Joseph P. Horlen, Byran, Martin S. Wozniak, Boyd, Sanders, Wade, Cropper Prothro, P.C., Midland, for appellant.
Roger Jatko, Roy L. Bell, Bell Jatko, Randall L. Rouse, Shafer, Gilliland, Davis, McCollum Ashley, Odessa, for appellees.
Before OSBORN, C.J., and FULLER and WOODARD, JJ.
OPINION
Home Savings Association sued to recover on a deficiency judgment after a non-judicial foreclosure. The jury denied all relief and instead found in favor of the claimed individual guarantors on their cross-action, including a total award of $350,000.00 as exemplary damages. We reverse.
Appellant Olney Savings and Loan Association is the ultimate successor to Home Savings Association (Home). Farmers Market of Odessa, Inc. (Farmers Market), executed a promissory note to Home and secured it with a deed of trust on certain property. Appellee, Lawyers Title Agency of Odessa, Inc. (Lawyers Title), prepared the closing papers on the loan at the request of Home. Appellee Roy R. Taylor was president of Farmers Market at the time of the loan. A corporate guaranty agreement was executed by Appellees Roy R. Taylor (Taylor) and Nora L. Patterson (Patterson).
Farmers Market defaulted on its note, resulting in a non-judicial foreclosure sale in which Home bought the property at the sale. Home then filed this suit against Farmers Market and Taylor and Patterson seeking a deficiency judgment. We are concerned primarily with the suit against Appellees Taylor and Patterson. Taylor and Patterson filed a cross-action against Home, alleging that the corporate guaranty agreement executed by them had been forged or altered after the time of the loan closing to create an individual guaranty. They contended that Home willfully, fraudulently and in bad faith converted the corporate guaranty into an individual guaranty, then filed suit on the forged/altered instrument which damaged their credit and reputation and caused mental anguish. Appellees sought actual damages as well as punitive damages. Home, in its trial pleadings, asserted that the parties had agreed before the preparation of the written guaranty agreement that Taylor and Patterson would individually guarantee the debt of Farmers Market and asked for reformation relief. The jury found against Home by returning a verdict that found no deficiency existed. Home was also denied recovery for the amount of costs, expenses or attorney's fees it requested for its attempt to enforce its rights under the note and deed of trust from Farmers Market to Home. The jury found that Home had altered the guaranty without the consent of Taylor and Patterson, and that Home knew or should have known the guaranty had been altered at the time the lawsuit was filed. The jury found Home acted in bad faith in filing the suit against Taylor and Patterson. Taylor and Patterson were awarded $25,000.00 each for damages suffered to their credit standing and reputation, as well as mental anguish. In addition, each was awarded $175,000.00 as exemplary damages. The trial court entered judgment in conformance with the jury verdict, and the trial court also overruled the Appellant's motion for new trial.

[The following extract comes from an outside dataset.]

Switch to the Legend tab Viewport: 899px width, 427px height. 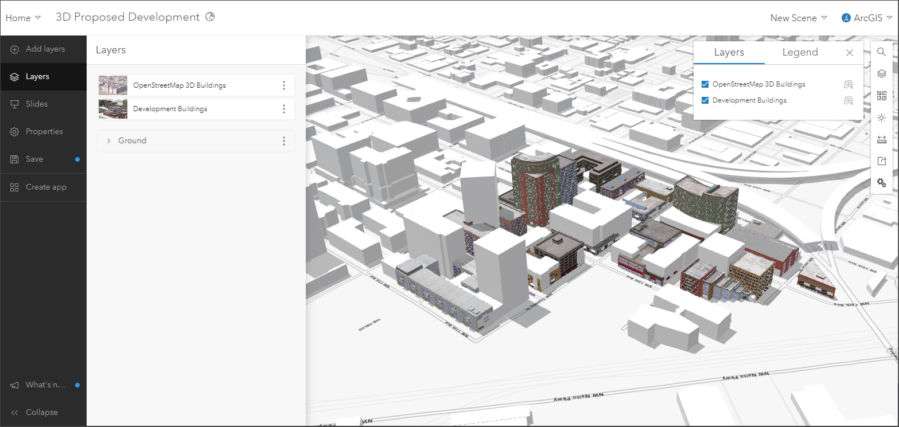point(800,52)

Point of Error No. One asserts that the trial court erred in refusing to rule on Home's special exceptions to the third amended original answer of Farmers Market, Taylor and Patterson and the second amended cross-claim of Taylor and Patterson.

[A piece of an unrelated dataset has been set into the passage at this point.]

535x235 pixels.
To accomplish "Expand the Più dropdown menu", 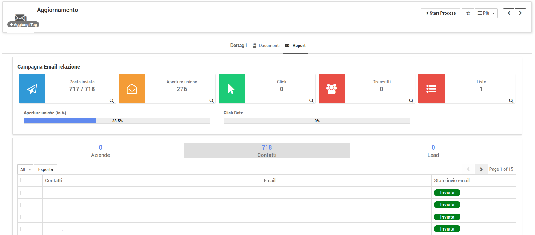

Home, in its brief, states that this point of error is extremely narrow, "[w]hether Special Exceptions brought to the attention of the Judge in the Trial Court before the instruction or charge to the jury are timely."
The special exceptions are not properly before us because there is no showing of filing with the district clerk. Appellant attempts to transfer its filing obligation to the trial judge. The trial judge does not have to accept the filing of papers, although he may permit it under Tex.R.Civ.P. 74. There is no record before us other than at the close of evidence, while preparing to submit the charge to the jury, the Appellant attempted to obtain a ruling on its unfiled exceptions. The trial judge at that time advised Appellant that they had not requested a hearing, and that the exceptions were not timely. Furthermore, Appellant had made an unequivocal announcement of "ready" for trial. The record exhibiting the lack of evidence of filing of the exceptions and showing an affirmative announcement of "ready" without requesting a ruling constitutes a waiver of any possible error by the Appellant. 3 R. McDonald, Texas Civil Practice, sec. 10.14.1-C (rev. 1983). Point of Error No. One is overruled.

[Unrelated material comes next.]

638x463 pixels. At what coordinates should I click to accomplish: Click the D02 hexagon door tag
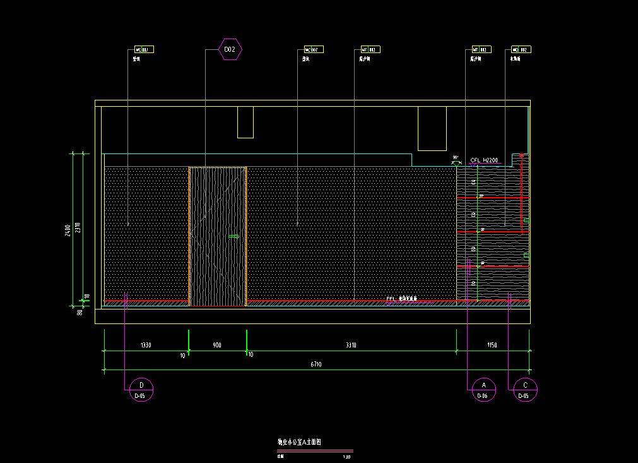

Appellant's Points of Error Nos. Two through Eight concern the allowance by the trial court of evidence concerning the sale of the property after foreclosure.
THE DEFICIENCY
Appellees did not question the power or right to foreclose, and therefore did not seek to set aside the sale, but based their action on the actions of Home in asserting a deficiency. Evidence was allowed over objection concerning the fact that shortly before the foreclosure sale date, Home had an appraisal made on the property that placed the value at $200,000.00. Home's bid at foreclosure was $150,000.00, and Home found a buyer for the property within eight days thereafter for $200,000.00. Appellant used its bid price of $150,000.00 in order to determine the deficiency. Appellant Home, in its trial pleadings, alleged the $150,000.00 was a "fair and reasonable" value for the property and, therefore, assumes that burden of proof. Home's bid of $150,000.00 represented 75 percent of the appraised value as well as 75 percent of the actual value obtained from a buyer after foreclosure. The Appellees denied that the $150,000.00 was fair and reasonable and were entitled to produce evidence surrounding the sale to attempt to show what was a fair and reasonable price. Since Home was under a trust arrangement with the borrower, it must, in the event of foreclosure, make an honest effort to reduce the loan as much as possible by securing a fair price for the collateral. Lee v. Sabine Bank, 708 S.W.2d 582 (Tex.App. — Beaumont 1986, writ ref'd n.r.e.); Heller and Company v. O/S Sonny V., 595 F.2d 968 (5th Cir. 1979). The evidence raised a fact issue for the jury to decide. The evidence was also admissible due to the claims by Appellees Taylor and Patterson of bad faith, fraud and intentional infliction of mental anguish by Home. The allegations of Appellees raised a question as to the motivation, beliefs and good faith of Home as shown by the entire facts surrounding the loan, guaranty and foreclosure, including the ultimate disposition of the property. While the evidence of the entire transaction was admissible, we find that the issues were improperly submitted.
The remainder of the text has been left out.